**Written exercise**: Copy the rows below word for word, starting at the line that contains "You are a computer-use agent. The" and continuing through the last row, both ends included.

**Data listing**:
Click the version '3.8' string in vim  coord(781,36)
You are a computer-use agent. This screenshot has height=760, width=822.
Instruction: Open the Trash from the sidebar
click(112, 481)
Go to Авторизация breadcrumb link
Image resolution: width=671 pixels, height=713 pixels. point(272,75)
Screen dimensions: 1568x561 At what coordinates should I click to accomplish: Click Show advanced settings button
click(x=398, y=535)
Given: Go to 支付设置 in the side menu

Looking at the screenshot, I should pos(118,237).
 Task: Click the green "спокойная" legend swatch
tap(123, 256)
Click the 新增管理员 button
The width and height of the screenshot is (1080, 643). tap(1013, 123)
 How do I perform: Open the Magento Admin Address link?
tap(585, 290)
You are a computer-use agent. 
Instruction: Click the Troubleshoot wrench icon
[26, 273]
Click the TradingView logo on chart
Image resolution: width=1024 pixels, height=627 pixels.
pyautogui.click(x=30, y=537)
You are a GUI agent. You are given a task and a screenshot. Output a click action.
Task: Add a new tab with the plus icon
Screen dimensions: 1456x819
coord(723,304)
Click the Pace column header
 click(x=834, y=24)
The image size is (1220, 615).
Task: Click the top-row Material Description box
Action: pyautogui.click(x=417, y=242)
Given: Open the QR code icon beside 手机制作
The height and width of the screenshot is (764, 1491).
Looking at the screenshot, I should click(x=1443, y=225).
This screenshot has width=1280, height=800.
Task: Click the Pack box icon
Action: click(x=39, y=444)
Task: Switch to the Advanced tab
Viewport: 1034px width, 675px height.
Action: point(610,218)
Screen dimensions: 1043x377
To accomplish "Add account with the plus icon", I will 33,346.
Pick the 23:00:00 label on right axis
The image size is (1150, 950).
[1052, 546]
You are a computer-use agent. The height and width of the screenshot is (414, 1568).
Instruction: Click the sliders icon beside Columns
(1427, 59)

**Answer for this exercise**:
You are a computer-use agent. The height and width of the screenshot is (414, 1568).
Instruction: Click the sliders icon beside Columns
(1427, 59)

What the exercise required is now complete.